Box and whisker plot of (a) rainwater δ15N-NO3 and (b) δ18O-NO3. The solid line is the median; the dashed line is the numerical average. The whisker lines above and below the box indicate the 90th and 10th percentiles. The δ15N-NO3 of continental AMBT cool season is statistically different than the δ15N-NO3 of the continental AMBT warm season. The δ18O-NO3 of continental AMBT is statistically different from the cool to the warm season, and the δ18O-NO3 of marine AMBT is also statistically different from the cool to the warm season.

3.4 O Isotopes of Nitrate

[32] The measurements of δ18O-NO3 in Bermuda rain ranged from 39.4 to 85.5‰ from 1 July 2009 to 16 September 2011 (Figure 3c) with a numerical average of 71.1 ± 6.4‰ (Table 1). Similar to the δ15N-NO3, the δ18O-NO3 does not correlate with [NO3], [NH4+], [nss-SO42−], or rainfall amount (not shown), but it does correlate with δ15N-NO3 (Figure 5). The mean δ18O-NO3 is significantly different (independent t test, 95%, p < 10−9) for the different AMBTs, with the continental AMBT averaging 75.0 ± 4.8‰ and the marine AMBT averaging 69.0 ± 6.4‰. The mass-weighted continental AMBT average δ18O-NO3 of 76.5 ± 4.5‰ was also higher than the marine AMBT mass-weighted average δ18O-NO3 of 69.3 ± 5.1‰.

Figure 5.

The relationship of δ15N-NO3 as a function of δ18O-NO3 for (a) all rain samples (r2 = 0.58, y = −0.44x + 28.52, p < 10−30) and (b) the mass weighted averages with the error bars denoting one mass-weighted standard deviation of the mean. Symbols denote the source region based on the 36 h air mass back trajectory and the color indicates the warm versus cool seasons, respectively. Note the change in scale for the x and y axes from Figures 5a to 5b.

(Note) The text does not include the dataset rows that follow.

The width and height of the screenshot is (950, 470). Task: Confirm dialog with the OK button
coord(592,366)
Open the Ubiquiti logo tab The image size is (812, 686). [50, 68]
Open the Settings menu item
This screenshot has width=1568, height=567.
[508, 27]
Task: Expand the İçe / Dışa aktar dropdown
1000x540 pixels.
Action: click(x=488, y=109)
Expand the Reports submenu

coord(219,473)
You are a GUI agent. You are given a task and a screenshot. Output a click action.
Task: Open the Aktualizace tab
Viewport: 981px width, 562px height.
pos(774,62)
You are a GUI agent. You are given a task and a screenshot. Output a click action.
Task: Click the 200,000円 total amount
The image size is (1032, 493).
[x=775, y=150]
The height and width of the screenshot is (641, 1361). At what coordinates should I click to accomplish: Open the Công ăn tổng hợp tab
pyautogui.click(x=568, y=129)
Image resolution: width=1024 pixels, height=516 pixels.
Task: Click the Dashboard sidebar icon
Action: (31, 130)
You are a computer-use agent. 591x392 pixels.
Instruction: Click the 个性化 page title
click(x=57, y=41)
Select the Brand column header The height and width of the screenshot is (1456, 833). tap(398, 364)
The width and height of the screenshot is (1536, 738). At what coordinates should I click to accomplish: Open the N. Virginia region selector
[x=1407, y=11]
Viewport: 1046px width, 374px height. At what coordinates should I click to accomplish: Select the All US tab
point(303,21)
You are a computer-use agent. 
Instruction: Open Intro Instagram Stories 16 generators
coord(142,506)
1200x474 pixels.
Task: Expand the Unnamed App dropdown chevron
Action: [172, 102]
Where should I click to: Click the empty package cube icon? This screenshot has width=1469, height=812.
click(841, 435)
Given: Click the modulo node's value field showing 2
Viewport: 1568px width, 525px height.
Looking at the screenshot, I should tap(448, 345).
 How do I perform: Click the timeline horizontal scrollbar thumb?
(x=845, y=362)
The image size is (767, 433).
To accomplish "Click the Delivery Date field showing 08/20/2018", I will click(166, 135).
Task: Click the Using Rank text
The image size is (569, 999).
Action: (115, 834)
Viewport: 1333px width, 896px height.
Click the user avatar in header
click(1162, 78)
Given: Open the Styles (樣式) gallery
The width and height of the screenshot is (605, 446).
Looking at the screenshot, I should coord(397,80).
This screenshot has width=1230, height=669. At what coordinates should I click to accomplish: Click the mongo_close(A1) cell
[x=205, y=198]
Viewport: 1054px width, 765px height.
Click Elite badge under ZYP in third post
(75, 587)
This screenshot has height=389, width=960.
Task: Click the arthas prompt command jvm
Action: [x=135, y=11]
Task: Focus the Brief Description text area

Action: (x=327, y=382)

[33] The range of δ18O-NO3 in the Bermuda rainwater (61.1 to 85.5‰), excluding the four samples with δ18O less than 60.0‰, is consistent with rainwater nitrate measured previously in Bermuda (60.3 to 86.5‰; [Hastings et al., 2003]), and rainwater collected at 17 National Trend Network sites in the USA (~ 60–90‰; [Elliott et al., 2009]). The four samples with low δ18O are also the samples with the highest δ15N-NO3 (5.8 to 9.8‰), and they all have marine AMBT origins though only two are from the warm season.

[34] In previous work, as with the δ15N-NO3, the δ18O-NO3 was binned by cool and warm season instead of marine and continental AMBT and the averages were 76.9 ± 6.3‰ and 68.6 ± 3.6‰ for the cool and warm seasons, respectively (n = 65 [Hastings et al., 2003]). For this data set, the cool and warm season average δ18O-NO3 were 73.1 ± 6.7‰ (n = 87) and 68.6 ± 5.0‰ (n = 68), respectively, and they are statistically different (independent t test, 95%, p < 10−6). The mass weighted average cool and warm season δ18O-NO3 were 74.5 ± 4.6‰ and 68.2 ± 4.5‰. As with the δ15N-NO3, the statistical significance (i.e., the p values) of the δ18O-NO3 comparison is much stronger when the values are compared by back trajectory. However, if the data are compared by both AMBT and season, it appears that season has even more of an influence on the measured δ18O-NO3 than on the δ15N-NO3 (Table 2 and Figure 4). The continental AMBT had the highest δ18O-NO3 values overall, but within all of the continental AMBT data, the cool season mass-weighted average was higher than the warm season average (77.2 ± 4.3‰ and 72.2 ± 3.7‰, respectively; independent t test, 95%, p < 0.02). Likewise, the marine AMBT were lower in δ18O-NO3, but within all of the marine AMBT data, the cool season mass weighted average was higher than the warm season mass weighted average (71.7 ± 5.2‰ and 67.7 ± 4.3‰, respectively; independent t test, 95%, p < 0.0001).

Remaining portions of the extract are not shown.